Seonsaengnim-pun memulai pelajaran. Entah kenapa aku tidak terlalu suka pada anak itu. Ada suatu hal yang tak kusuka darinya. Dia terlihat tidak peduli sekitar, dan terlihat menikmati hidupnya. Meski aku juga tidak peduli sekitar, aku merasa dia terlalu santai menjalani hidup. Tidak sepertiku yang selalu merasakan beban.
Entah kenapa siswa satu kelas terlihat memandangnya seperti anak yang aneh. Tapi menurutku dia memang aneh. Dia terlihat sangat pendiam, dan kutu first impression yang bagus menurutku. Dia juga sepertinya bukan anak kota.
Lagi pula aku juga tidak ada niatan untuk menjadi temannya.
" Dia terlihat berbeda…" kata Yongguk.
" Freak." Sahutku tidak peduli.
Semua siswa kembali fokus pada pelajaran. Di kelas ini aku adalah siswa yang paling pintar tapi sekaligus paling malas. Karena itu para guru selalu membiarkanku, karena saat ujian nilaiku paling tinggi.
Pelajaran ketiga adalah kesenian.

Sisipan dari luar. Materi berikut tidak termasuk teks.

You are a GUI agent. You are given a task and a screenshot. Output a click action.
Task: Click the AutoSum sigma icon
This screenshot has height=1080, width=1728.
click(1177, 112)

Aku paling suka tentang kesenian, apapun itu. Musik, gambar, lukisan, semuanya aku kuasai.
Selama pelajaran, ternyata si Bocah Kaktus itu terus menjawab semua pertanyaan seonsaengnim, membuatku terlihat seperti orang bodoh saja. Aku pikir dia adalah anak yang bodoh.

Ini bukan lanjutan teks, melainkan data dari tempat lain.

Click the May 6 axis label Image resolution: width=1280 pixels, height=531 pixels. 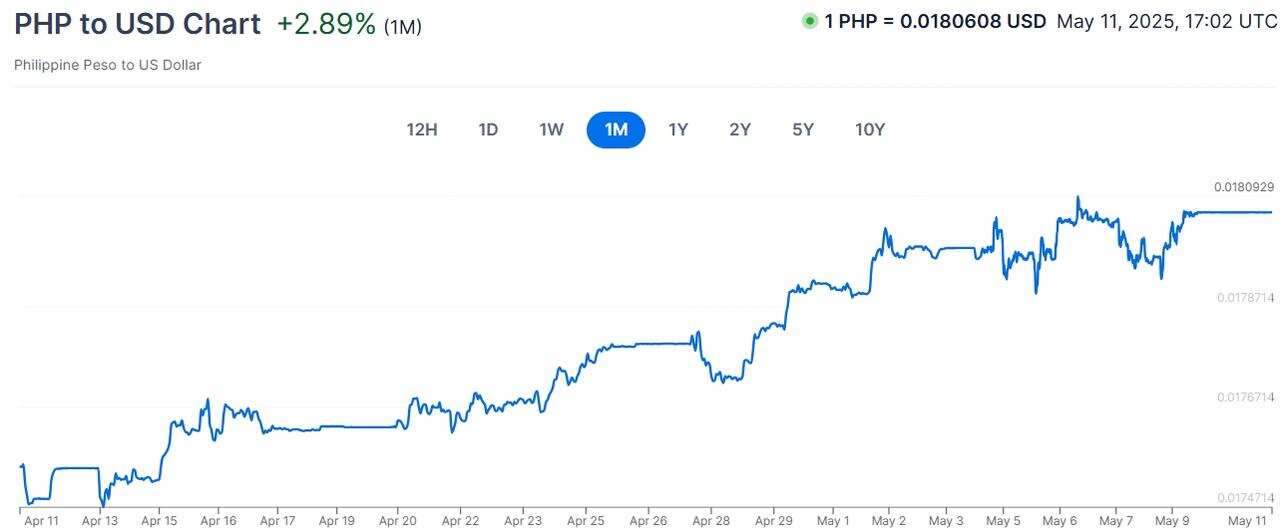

" Sepertinya akan ada yang menandingi ranking-mu kali ini, Jung Daehyun." Goda Yongguk.
" Ck! Aku menguasai semua pelajaran. Mungkin dia tidak." Sahutku.
" Kita lihat saja nanti."
Selama beberapa hari aku dan Yongguk memperhatikan Bocah Kaktus itu, dan ternyata dia juga sama sepertiku, dia menguasai banyak pelajaran. Beberapa dari anak satu kelas semakin melihatnya sebagai anak aneh yang kutu buku. Dibandingkan denganku, aku lebih populer karena aku anak yang nakal dan latar belakang keluargaku membuatku di hormati.
Memang pergaulan disini terlihat sangat keras, jika kau memiliki sedikit kecacatan, maka banyak orang akan membencimu. Karena itu aku mencoba sebaik mungkin agar mereka tidak melakukan hal itu padaku.

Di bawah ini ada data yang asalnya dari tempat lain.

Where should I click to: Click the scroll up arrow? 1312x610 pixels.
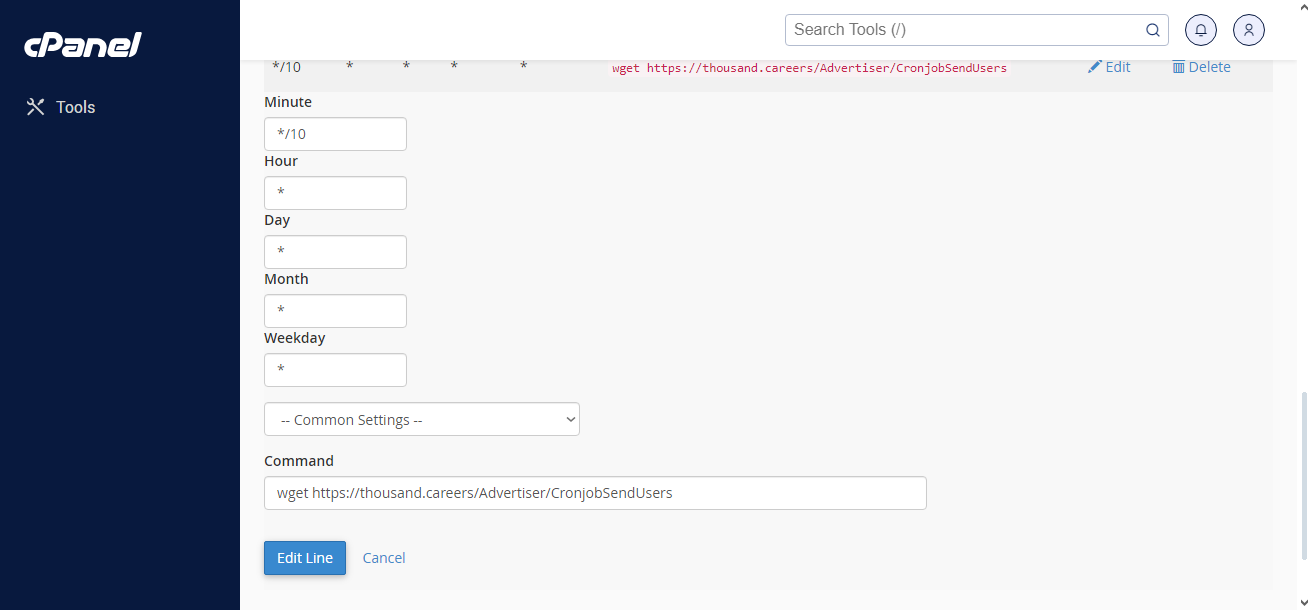[x=1304, y=7]
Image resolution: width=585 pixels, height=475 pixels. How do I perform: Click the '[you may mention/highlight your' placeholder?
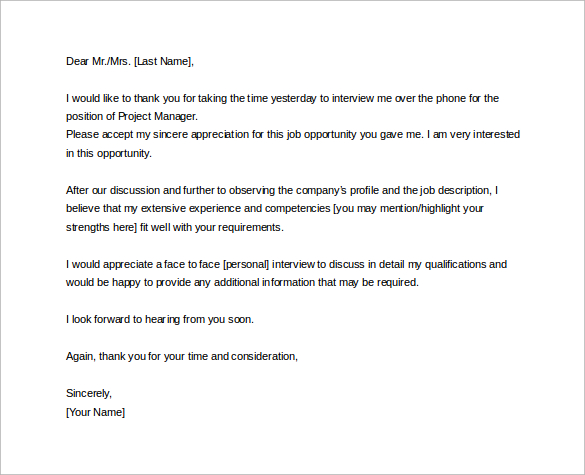[x=408, y=209]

" Baiklah, sekarang kita pindah ke ruang musik. Kita akan membahas tugas minggu lalu untuk menampil;kan musik. Kalian sudah siapkan lagu yang kalian kuasai untuk di tampilkan kan?." Kata seonsaengnim yang dibalas oleh keluhan beberapa siswa yang belum siap, atau yang tidak terlalu bisa bermain musik.
" Kau akan menggunakan alat musik apa?." Tanya Yongguk.
" Piano kurasa… kau?."
" Gitar. Aku hanya bisa memainkan gitar." Jawab Yongguk. " Tapi bagaimana dengan anak baru itu? Tugas ini di berikan sebelum dia pindah kesini. Dia pasti tidak tau ada tugas memainkan musik." Kata Yongguk sambil memperhatikan Bocah Kaktus itu.
" Jika dia memang pintar, maka diaakan bisa memainkan salah satu alat musik. Sudahlah, kajja kita keluar." Kataku sambil mengambiltasku dan pindah ke ruang musik.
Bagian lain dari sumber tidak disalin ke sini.